- [Passage for review]:
◆ ◆ ◆ ◆ ◆

Patients that were more optimistic had fewer heart-related hospital visits.
Alexander Fanaroff, MD, Credit: Duke Health
According to research presented at the American College of Cardiology’s (ACC) 67th Annual Scientific Session, a positive outlook may aid in improvement of chronic angia outcomes over time.
Clinicians at the Duke Clinical Research Institute and Columbia University studied whether those with heart-related chest pain who had an optimistic outlook on the disease and future health would have fewer episodes of heart-related hospital stays or revascularizations.
“As a clinician, it doesn’t cost anything to help patients with chronic angia focus on what they can do, letting them know that there are medications and procedures that can help them return to a normal life and continue to do the things they like to do,” lead author, Alexander Fanaroff, MD, Duke University Medical Center, said in a statement. “Bottom line: there’s a reason to be optimistic for patients with chronic angia, and it’s important that clinicians relay that to them.”
Study findings suggest that if those patients who are less optimistic are identified, clinicians can help them feel more hopeful by focusing on what they can do — which may positively affect outcomes.
This is the first study to assess whether hope and confidence in one’s future health may be protective for those with heart disease and chronic angia symptoms.
A less optimistic view of patients’ health may trigger more visits to doctor’s offices, contributing to more evaluation and hospital admissions.
The study analyzed data from nearly 2400 people that were enrolled in the RIVER-PCI trial with chronic angia undergoing percutaneous coronary intervention (PCI) to open at least 1 blocked coronary artery.
RIVER-PCI tested whether ranolazine could reduce hospitalizations and revascularization procedure related to chest pain versus placebo, but ultimately found no benefit. Patients completed a questionnaire about their overall quality of life, how frequently they had angia and how much they agreed or disagreed with that statement, “I am optimistic about my future and returning to a normal lifestyle.” The same set of questions were asked at 1, 6 and 12 months.

◆ ◆ ◆ ◆ ◆

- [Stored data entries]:
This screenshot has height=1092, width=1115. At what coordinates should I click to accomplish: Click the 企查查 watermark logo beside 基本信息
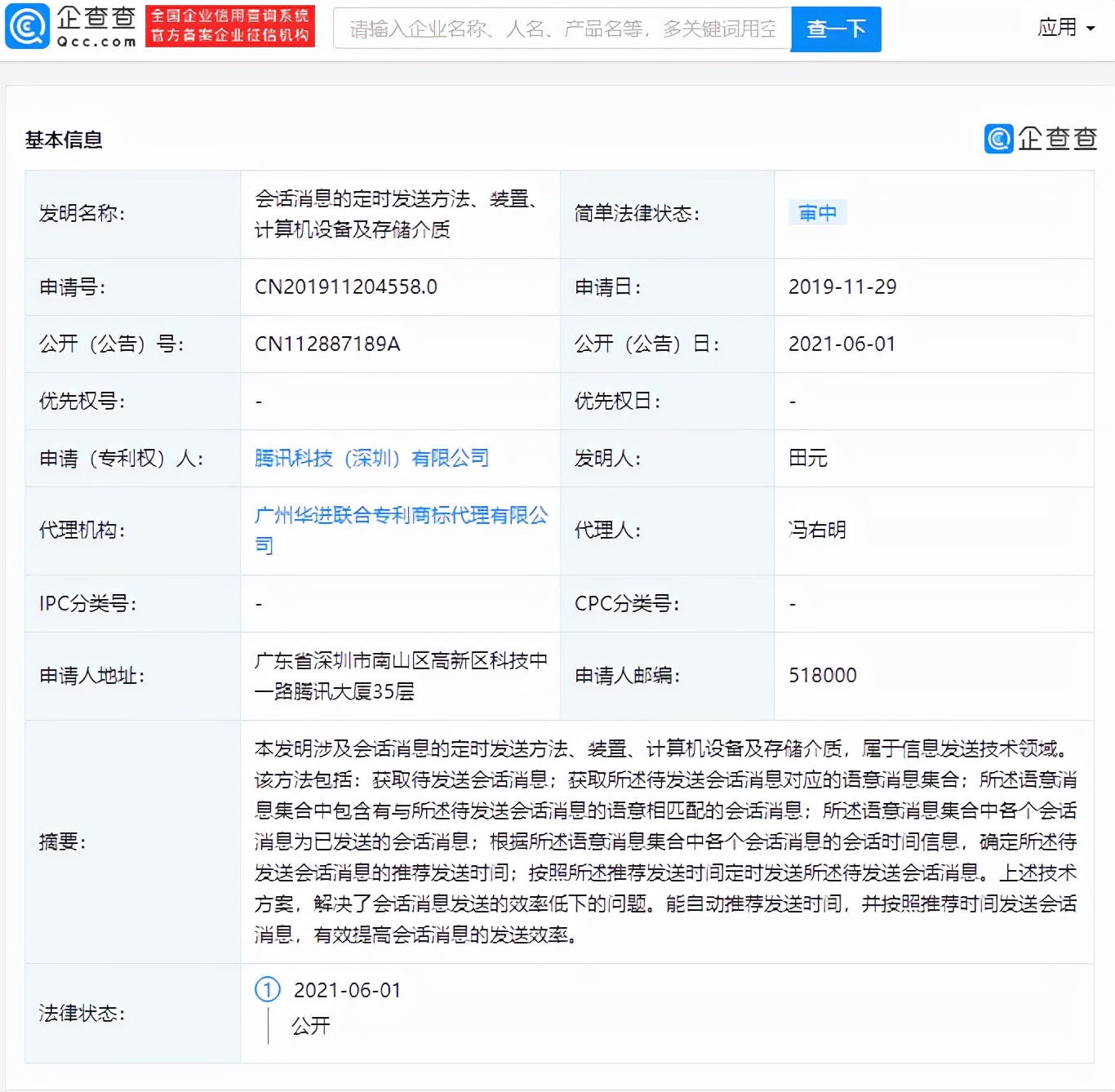[1041, 139]

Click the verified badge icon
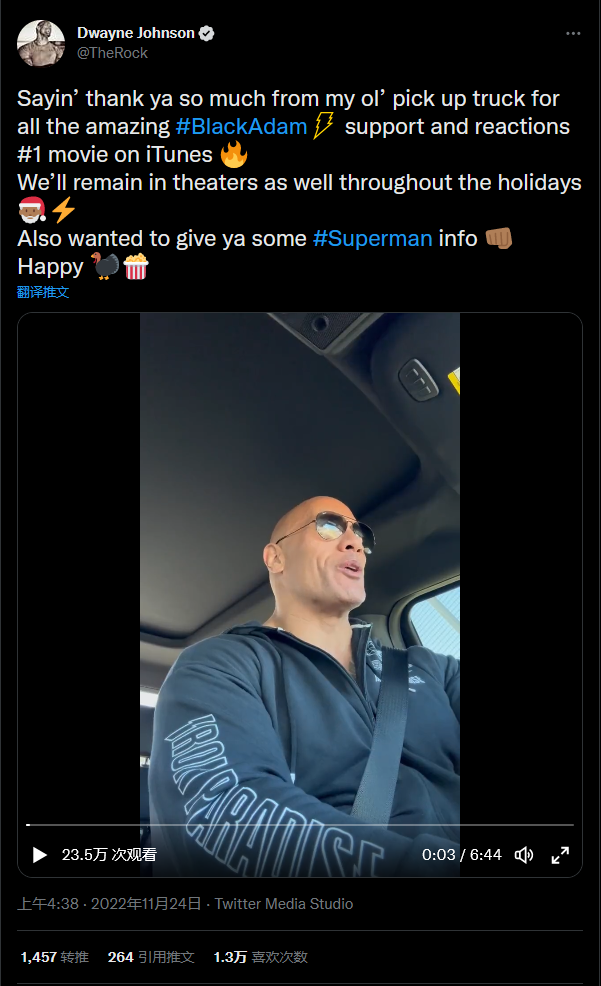pyautogui.click(x=207, y=33)
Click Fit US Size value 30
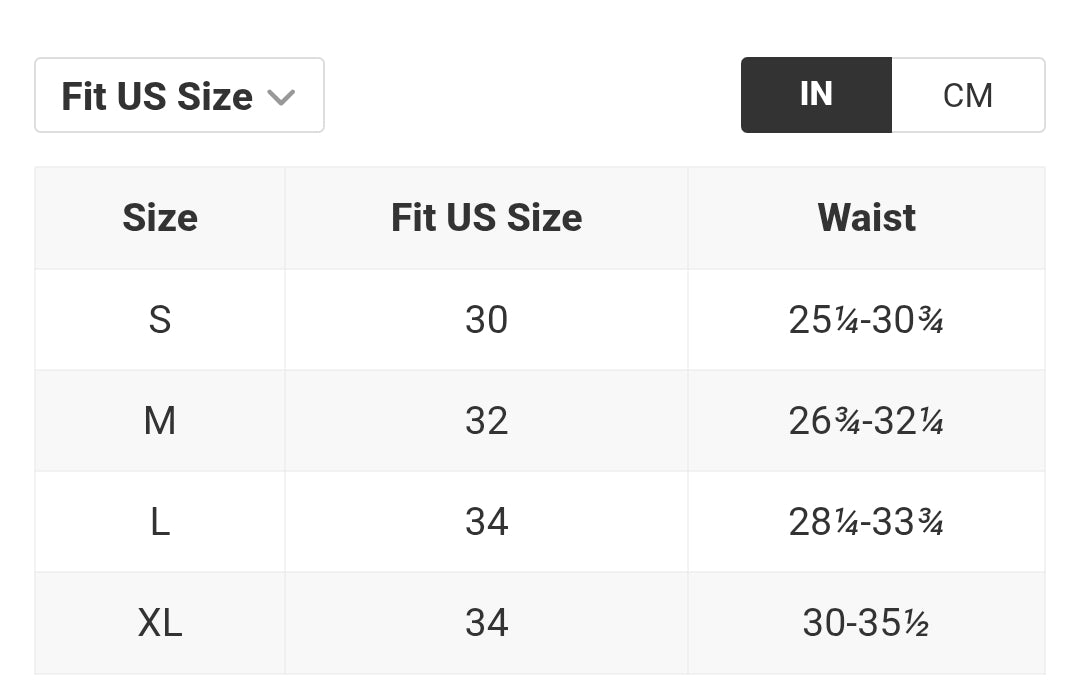Screen dimensions: 1080x696 point(486,320)
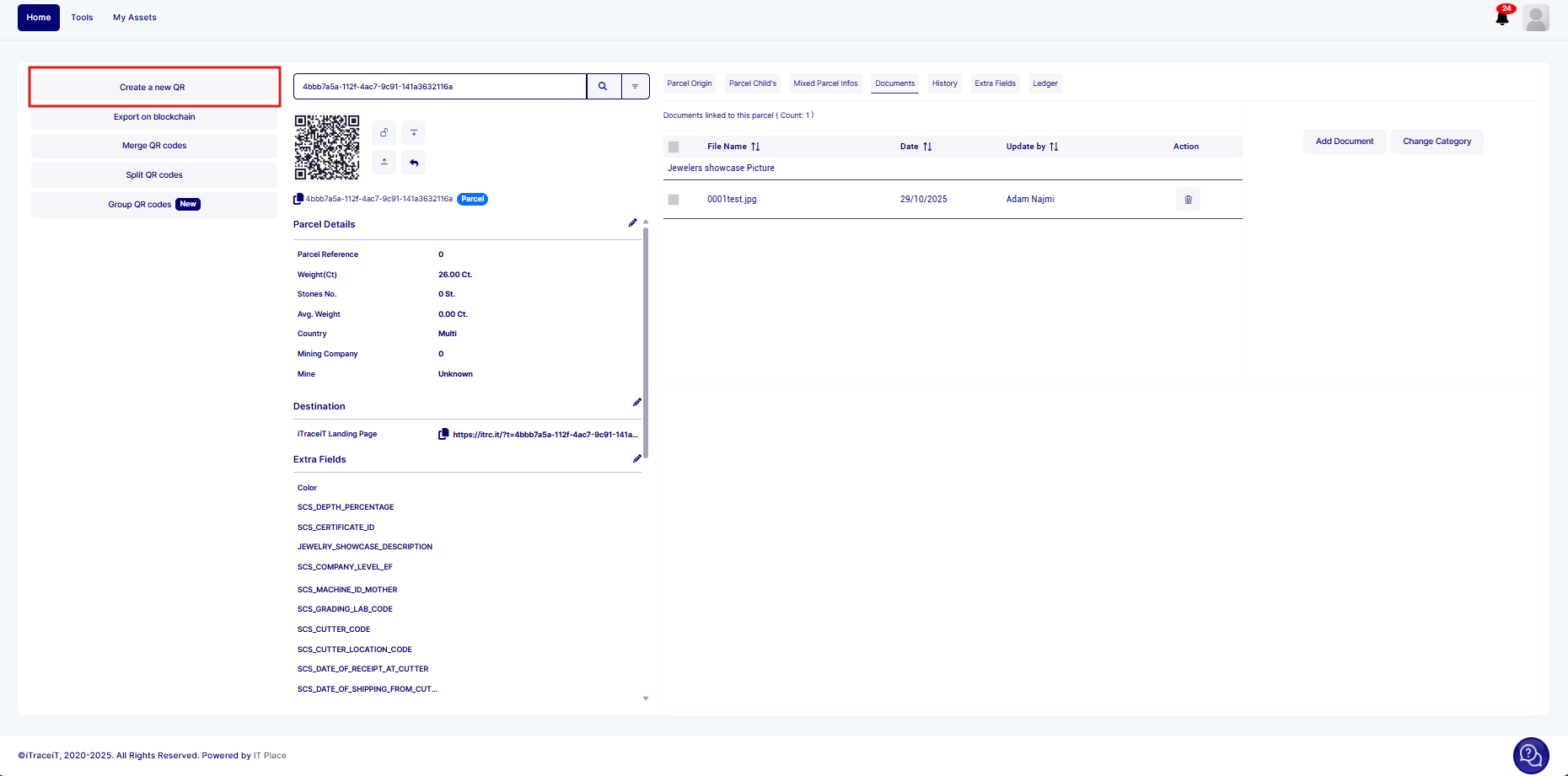Click the unlock padlock icon beside QR code

tap(384, 132)
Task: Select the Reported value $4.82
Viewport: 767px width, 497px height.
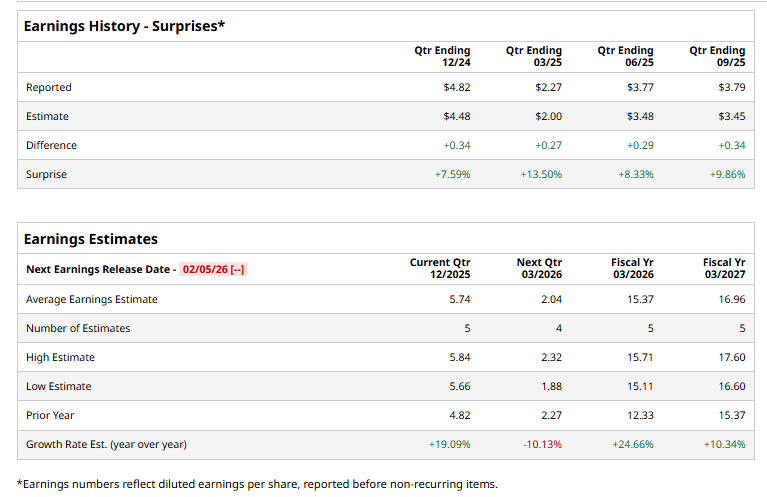Action: click(456, 87)
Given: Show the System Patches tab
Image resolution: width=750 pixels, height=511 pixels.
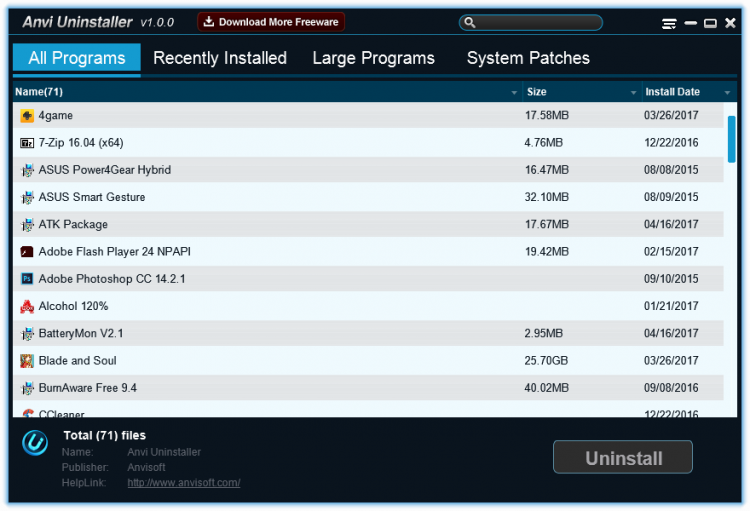Looking at the screenshot, I should [x=528, y=58].
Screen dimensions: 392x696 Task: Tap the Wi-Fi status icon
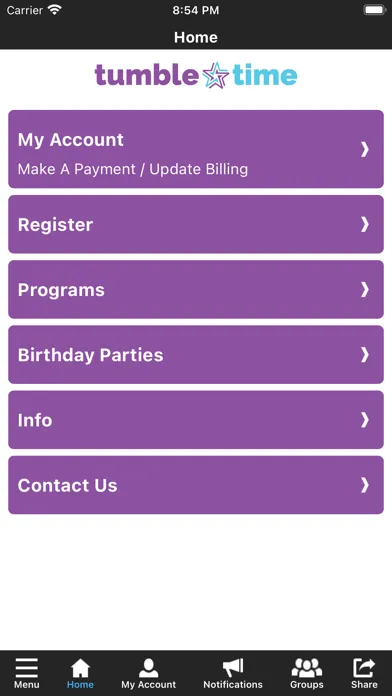(x=55, y=10)
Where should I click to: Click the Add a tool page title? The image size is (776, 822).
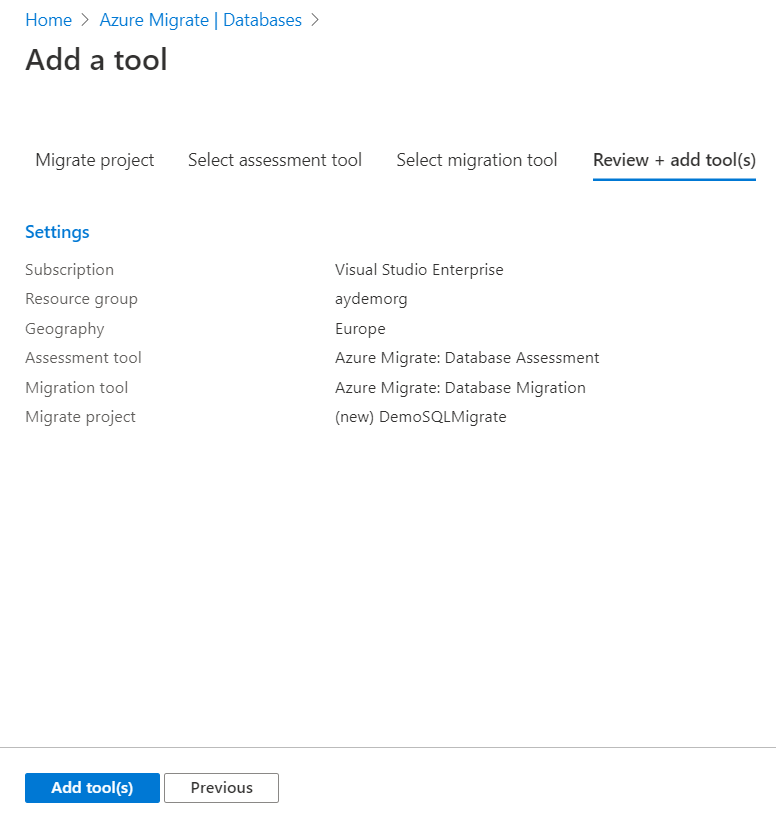[96, 60]
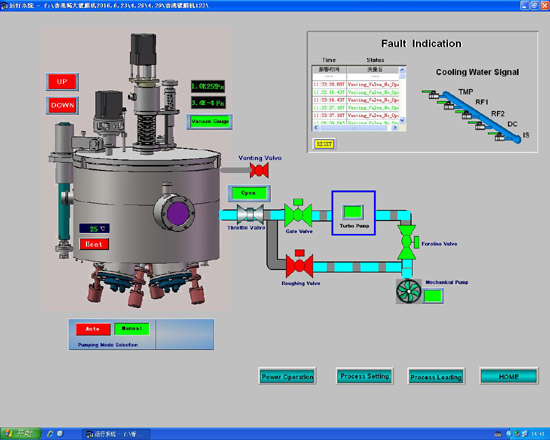Toggle the Vacuum Gauge button
The width and height of the screenshot is (550, 440).
click(x=209, y=122)
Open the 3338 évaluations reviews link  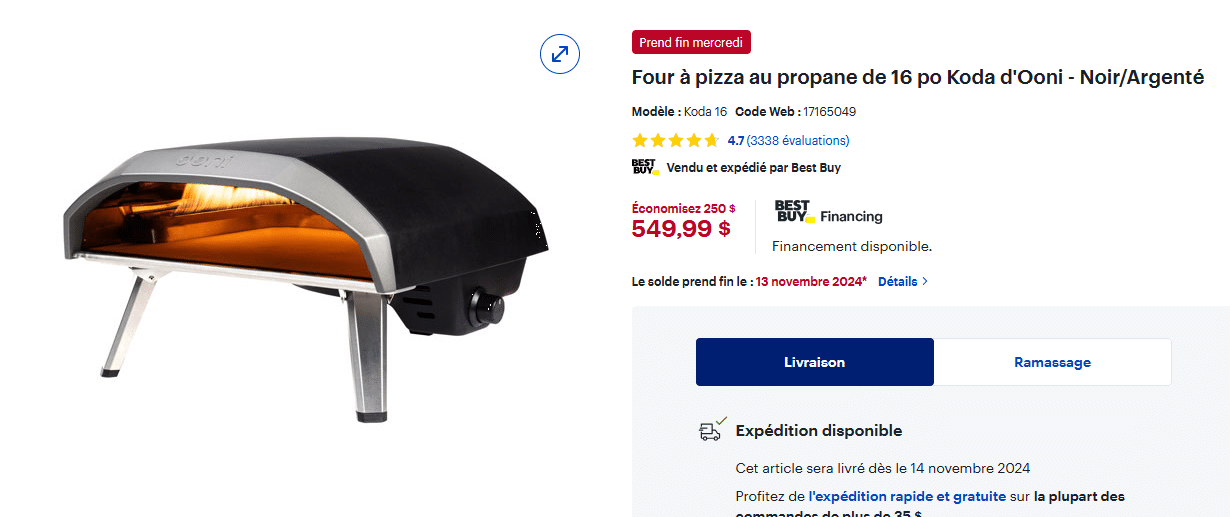tap(798, 141)
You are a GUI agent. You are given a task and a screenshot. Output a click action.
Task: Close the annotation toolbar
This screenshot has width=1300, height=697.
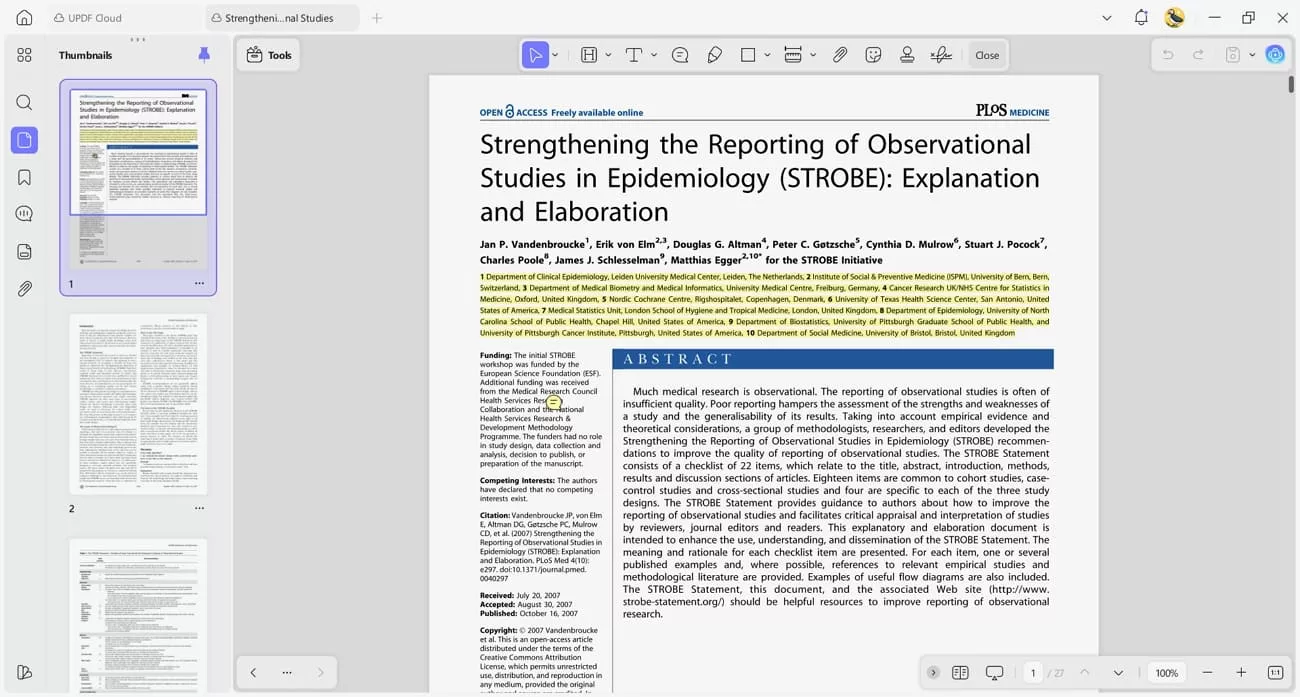point(987,55)
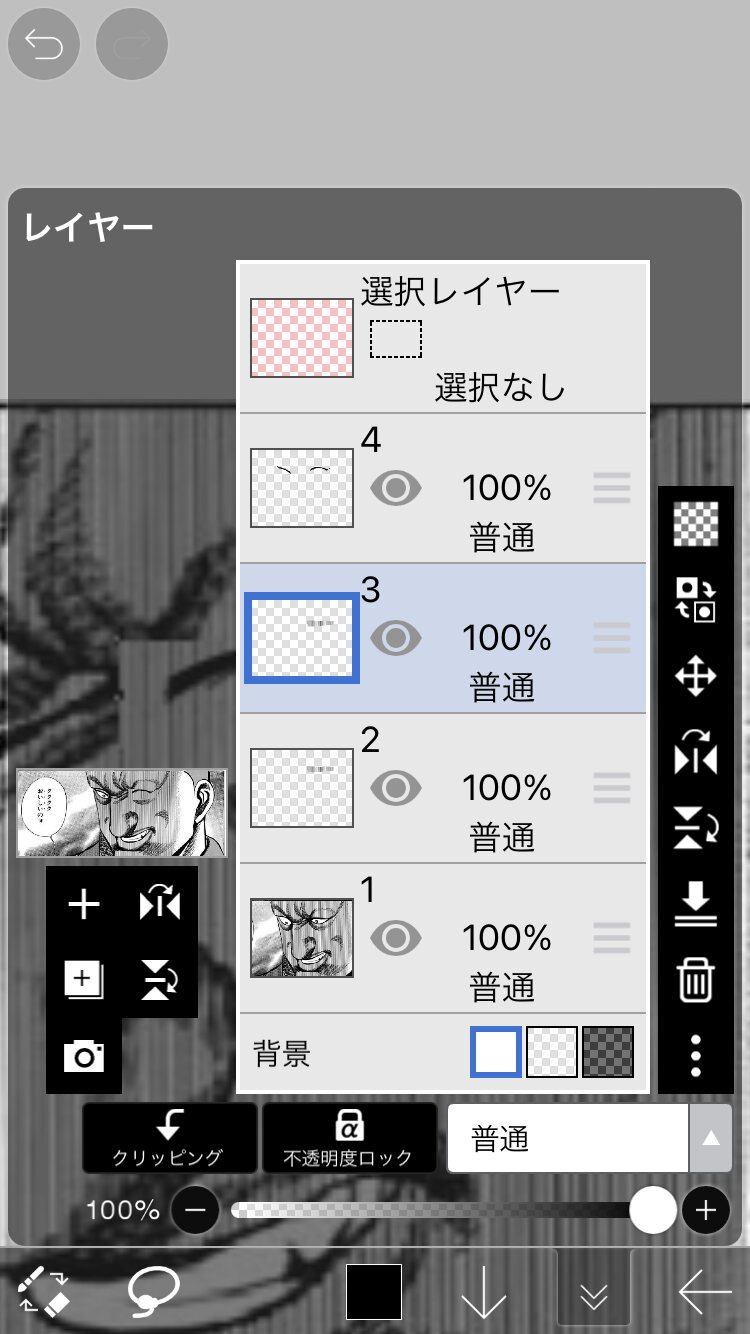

◆ ◆ ◆ ◆ ◆

- [Task brief]:
Using the article on optimism in heart patients, decide whether each statement below agrees with it, answering yes or no and quoting the words that settle it: (a) The study analyzed data from nearly 2400 people. (b) The RIVER-PCI trial found that ranolazine reduced hospitalizations compared with placebo. (c) Patients answered the same set of questions at 1, 6 and 12 months.

- [Your solution]:
(a) Yes: "The study analyzed data from nearly 2400 people"
(b) No: "but ultimately found no benefit"
(c) Yes: "The same set of questions were asked at 1, 6 and 12 months"